DESCRIPTION OF THE TASK: Copy from the rows below, without any change, the lines between the one containing "Task: Click the GitHub icon beside .gitignore" and the one containing "coord(1186,17)", inclusive.

— start of EXERCISE INPUTS —

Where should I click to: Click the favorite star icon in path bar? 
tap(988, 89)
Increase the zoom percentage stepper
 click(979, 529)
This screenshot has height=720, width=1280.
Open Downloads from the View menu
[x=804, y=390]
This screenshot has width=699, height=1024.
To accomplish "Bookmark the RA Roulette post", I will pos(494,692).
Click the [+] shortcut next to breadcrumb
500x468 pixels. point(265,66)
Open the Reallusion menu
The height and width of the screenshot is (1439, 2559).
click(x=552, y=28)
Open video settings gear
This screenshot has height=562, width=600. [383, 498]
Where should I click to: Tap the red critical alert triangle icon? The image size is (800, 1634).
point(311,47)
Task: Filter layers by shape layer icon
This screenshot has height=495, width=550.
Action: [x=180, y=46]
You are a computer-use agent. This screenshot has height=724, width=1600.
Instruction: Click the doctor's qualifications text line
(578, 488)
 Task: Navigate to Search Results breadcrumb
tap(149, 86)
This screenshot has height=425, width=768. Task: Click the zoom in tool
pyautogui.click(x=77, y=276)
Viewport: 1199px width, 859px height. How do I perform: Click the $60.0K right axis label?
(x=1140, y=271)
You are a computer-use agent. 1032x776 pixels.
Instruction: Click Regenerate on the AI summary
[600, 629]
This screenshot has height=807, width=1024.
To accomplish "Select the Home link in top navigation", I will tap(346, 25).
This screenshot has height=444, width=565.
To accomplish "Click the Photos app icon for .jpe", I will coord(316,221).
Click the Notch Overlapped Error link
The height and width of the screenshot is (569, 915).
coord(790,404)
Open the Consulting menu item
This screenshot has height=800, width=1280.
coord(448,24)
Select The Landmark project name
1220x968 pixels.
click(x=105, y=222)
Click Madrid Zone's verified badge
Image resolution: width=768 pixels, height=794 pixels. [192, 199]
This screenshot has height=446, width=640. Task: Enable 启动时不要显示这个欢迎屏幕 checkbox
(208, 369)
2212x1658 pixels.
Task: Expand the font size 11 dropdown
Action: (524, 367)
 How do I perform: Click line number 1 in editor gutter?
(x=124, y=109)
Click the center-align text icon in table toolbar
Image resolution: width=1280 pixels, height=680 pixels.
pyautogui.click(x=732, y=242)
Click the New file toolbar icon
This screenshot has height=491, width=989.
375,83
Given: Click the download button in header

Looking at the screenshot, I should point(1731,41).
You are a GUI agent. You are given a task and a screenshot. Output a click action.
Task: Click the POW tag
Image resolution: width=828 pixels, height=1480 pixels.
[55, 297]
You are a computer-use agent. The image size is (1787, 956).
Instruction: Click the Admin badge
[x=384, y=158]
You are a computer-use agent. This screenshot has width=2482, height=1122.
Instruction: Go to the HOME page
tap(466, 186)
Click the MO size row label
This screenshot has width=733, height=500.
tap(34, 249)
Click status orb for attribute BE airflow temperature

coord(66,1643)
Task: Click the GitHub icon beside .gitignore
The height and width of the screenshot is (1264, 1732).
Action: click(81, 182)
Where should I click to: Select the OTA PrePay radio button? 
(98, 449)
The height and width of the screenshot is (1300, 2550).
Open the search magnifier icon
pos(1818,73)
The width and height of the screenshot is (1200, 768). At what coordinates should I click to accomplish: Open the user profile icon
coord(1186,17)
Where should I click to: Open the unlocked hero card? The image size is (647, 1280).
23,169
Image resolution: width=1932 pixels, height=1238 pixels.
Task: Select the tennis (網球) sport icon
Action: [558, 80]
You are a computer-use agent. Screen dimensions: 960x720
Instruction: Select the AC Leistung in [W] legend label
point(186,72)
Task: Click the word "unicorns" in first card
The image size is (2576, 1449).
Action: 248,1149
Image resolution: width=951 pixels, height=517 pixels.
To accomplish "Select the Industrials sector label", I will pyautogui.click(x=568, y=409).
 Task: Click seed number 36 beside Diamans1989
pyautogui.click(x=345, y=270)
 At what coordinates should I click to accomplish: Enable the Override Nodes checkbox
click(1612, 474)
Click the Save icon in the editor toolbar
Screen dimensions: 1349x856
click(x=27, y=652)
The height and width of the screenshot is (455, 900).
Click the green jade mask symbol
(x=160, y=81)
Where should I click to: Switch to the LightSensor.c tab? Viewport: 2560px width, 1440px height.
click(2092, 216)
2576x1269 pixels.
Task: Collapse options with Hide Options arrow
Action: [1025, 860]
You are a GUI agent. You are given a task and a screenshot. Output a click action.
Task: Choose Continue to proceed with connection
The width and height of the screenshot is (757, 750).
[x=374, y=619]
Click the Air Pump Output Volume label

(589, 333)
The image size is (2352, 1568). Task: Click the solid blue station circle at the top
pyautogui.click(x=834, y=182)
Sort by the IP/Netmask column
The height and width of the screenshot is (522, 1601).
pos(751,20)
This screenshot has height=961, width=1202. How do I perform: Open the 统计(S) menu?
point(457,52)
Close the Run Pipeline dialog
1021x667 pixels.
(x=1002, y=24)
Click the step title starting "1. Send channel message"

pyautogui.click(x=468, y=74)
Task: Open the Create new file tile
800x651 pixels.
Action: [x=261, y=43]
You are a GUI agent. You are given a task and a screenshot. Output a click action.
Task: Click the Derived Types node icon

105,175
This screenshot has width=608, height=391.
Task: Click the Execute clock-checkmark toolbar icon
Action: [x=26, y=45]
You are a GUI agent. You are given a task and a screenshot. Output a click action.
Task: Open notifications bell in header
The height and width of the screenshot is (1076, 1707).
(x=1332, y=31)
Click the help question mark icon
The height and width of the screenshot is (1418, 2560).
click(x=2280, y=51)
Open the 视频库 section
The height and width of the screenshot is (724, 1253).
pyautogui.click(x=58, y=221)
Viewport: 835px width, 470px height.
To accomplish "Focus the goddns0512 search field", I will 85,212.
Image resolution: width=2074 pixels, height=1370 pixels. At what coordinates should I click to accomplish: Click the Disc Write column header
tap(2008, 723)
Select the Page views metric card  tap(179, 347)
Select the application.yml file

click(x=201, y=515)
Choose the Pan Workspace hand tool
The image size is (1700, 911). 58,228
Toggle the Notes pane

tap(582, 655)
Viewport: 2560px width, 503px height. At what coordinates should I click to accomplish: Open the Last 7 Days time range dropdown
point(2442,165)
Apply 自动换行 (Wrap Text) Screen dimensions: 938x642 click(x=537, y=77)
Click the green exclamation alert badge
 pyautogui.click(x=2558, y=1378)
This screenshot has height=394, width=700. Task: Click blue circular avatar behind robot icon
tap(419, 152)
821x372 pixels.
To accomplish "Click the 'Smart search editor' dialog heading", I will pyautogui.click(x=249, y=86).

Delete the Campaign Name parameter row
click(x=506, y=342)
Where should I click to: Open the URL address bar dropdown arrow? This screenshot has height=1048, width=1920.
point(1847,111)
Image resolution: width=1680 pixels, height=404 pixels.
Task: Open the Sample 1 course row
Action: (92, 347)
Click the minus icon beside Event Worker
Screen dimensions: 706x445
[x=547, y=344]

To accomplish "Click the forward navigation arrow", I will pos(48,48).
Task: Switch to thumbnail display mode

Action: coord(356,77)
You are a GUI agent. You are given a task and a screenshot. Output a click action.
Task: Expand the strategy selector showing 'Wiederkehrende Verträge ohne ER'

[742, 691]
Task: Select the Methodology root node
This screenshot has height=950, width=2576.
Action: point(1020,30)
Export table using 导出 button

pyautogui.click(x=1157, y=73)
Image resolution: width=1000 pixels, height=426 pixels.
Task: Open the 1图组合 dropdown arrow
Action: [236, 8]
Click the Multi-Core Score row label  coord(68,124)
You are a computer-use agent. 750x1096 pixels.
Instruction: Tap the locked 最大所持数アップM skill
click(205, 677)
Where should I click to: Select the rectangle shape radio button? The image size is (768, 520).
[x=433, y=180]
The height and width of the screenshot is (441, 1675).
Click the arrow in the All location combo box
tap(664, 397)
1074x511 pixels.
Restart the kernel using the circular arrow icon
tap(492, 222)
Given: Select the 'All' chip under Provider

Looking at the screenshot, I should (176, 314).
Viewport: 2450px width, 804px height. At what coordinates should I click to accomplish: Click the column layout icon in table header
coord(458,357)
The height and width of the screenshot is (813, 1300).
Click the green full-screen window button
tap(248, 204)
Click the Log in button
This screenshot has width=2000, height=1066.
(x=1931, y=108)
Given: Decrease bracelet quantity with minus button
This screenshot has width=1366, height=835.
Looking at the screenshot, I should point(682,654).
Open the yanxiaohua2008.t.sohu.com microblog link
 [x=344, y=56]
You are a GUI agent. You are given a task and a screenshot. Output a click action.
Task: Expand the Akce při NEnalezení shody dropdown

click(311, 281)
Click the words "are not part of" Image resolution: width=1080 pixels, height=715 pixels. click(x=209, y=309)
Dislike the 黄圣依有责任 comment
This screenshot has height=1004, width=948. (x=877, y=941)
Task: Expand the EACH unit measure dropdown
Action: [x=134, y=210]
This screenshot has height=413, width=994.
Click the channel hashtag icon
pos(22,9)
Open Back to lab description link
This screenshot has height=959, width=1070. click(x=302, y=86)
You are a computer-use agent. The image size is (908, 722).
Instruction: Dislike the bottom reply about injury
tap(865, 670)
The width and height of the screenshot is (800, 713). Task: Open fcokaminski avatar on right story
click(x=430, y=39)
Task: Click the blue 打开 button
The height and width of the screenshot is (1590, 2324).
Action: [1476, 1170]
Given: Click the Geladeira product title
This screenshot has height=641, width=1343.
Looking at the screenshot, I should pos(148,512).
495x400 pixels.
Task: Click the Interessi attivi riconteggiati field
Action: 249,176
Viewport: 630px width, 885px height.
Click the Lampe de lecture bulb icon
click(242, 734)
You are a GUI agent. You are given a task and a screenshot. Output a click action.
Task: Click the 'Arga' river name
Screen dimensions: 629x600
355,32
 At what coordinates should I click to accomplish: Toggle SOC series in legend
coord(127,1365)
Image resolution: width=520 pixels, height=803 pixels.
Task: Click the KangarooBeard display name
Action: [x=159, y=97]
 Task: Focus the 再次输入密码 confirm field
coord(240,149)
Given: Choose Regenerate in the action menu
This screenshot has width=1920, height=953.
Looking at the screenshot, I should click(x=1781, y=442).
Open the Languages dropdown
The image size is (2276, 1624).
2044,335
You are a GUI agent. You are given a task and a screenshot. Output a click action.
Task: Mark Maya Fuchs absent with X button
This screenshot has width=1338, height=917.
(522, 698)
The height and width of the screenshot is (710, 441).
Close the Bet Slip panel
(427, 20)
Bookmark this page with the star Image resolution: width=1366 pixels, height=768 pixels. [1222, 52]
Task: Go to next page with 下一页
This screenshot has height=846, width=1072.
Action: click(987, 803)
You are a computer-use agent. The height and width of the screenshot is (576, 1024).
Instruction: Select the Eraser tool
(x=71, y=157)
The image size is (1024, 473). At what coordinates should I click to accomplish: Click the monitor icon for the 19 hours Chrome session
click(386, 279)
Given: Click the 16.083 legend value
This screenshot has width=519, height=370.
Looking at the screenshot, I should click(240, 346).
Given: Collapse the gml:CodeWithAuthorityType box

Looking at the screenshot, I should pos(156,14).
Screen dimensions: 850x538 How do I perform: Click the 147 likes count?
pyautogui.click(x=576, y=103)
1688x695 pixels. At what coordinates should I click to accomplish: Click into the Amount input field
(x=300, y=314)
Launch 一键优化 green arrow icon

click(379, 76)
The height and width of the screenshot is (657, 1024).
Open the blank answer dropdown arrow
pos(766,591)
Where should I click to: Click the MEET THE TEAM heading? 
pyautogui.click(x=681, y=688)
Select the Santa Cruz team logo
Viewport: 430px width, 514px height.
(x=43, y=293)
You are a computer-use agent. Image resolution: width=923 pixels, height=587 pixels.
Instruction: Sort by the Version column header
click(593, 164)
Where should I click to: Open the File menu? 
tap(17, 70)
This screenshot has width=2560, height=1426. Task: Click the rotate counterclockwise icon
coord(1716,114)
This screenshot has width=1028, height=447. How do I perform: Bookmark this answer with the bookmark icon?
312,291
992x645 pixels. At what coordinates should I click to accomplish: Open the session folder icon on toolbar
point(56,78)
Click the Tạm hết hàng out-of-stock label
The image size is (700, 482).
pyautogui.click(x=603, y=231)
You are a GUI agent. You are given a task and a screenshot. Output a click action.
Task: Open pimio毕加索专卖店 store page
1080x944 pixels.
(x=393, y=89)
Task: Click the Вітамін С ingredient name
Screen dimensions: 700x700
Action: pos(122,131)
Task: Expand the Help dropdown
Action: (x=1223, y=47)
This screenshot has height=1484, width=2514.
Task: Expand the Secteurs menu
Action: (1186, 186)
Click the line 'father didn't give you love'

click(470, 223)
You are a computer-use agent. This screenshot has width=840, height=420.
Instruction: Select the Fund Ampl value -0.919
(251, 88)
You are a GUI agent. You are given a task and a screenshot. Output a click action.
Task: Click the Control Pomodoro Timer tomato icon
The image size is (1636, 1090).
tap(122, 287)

— end of EXERCISE INPUTS —

EXPECTED ANSWER:
Task: Click the GitHub icon beside .gitignore
The height and width of the screenshot is (1264, 1732).
Action: click(81, 182)
Where should I click to: Select the OTA PrePay radio button? 
(98, 449)
The height and width of the screenshot is (1300, 2550).
Open the search magnifier icon
pos(1818,73)
The width and height of the screenshot is (1200, 768). At what coordinates should I click to accomplish: Open the user profile icon
coord(1186,17)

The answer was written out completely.